Wyznać tu muszę, że to zakończenie
Wygląda, jakby z ostatnią odsłoną
Na scenie błysły bengalskie płomienie
I pyszny finał zabrzmiał unisono.
Cóż jednak począć!... wszystko to, uczenie
W kronice mojej stoi dowiedziono,
Jakby dziejopis stawszy się poetą,
Do czarodziejskich sztuk pisał libreto.
Na drugiej stronie dodaje on przecie,
Że widowisko sykaniem przyjęto
Zrazu; nieznanem było „wieszczek dziecię”

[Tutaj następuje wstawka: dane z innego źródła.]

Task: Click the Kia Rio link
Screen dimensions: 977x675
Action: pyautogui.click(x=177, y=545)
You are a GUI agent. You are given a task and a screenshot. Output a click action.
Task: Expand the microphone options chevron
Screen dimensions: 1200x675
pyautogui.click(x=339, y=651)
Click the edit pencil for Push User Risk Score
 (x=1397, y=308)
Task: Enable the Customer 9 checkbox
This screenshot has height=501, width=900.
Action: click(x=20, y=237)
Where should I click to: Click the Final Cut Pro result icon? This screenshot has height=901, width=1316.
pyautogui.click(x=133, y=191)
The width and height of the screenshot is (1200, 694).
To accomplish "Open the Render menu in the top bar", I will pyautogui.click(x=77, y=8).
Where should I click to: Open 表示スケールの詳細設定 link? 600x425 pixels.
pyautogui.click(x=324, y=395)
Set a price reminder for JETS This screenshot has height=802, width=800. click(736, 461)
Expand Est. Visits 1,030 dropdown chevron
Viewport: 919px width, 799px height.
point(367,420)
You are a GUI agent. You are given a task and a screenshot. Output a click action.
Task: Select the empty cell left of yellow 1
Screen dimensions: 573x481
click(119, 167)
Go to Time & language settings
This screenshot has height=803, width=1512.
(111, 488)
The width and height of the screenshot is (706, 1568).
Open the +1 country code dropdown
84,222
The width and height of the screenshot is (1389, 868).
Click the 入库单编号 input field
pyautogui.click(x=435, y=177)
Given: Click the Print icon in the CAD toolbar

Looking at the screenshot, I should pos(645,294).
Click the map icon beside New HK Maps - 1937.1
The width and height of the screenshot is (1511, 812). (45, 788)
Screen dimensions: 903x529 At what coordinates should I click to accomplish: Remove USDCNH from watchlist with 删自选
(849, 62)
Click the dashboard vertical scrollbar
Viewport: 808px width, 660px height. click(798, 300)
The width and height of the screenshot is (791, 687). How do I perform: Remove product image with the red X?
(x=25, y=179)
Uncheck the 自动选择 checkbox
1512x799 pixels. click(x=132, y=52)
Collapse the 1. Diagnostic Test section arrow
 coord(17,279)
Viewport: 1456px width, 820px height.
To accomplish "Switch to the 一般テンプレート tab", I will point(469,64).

Chyba urokiem i tańca ponętą;
A baletnicy, jak zwykle na świecie,
Za godną tronu nie miano — ni świętą;
Więc takież było przyjęcie Giulnary,
Jak pewnej „Loli” na brzegach Izary.
Książe Perefis, co przed balleryną
Niejedną klękał w latach swej młodości,
Teraz trząsł turban z pomieszaną miną,
Mrucząc: „No proszę!... pocóż wzywał gości?”
Dopiero, kiedy książe z swą jedyną
Poszedł do tronu — a wszystkie piękności
Zagasły wobec uroku Giulnary,
Dał się pozyskać dobry pan ten stary!
Strona:PL Maria Konopnicka-Poezye serya trzecia 355.jpg
Ta strona została uwierzytelniona.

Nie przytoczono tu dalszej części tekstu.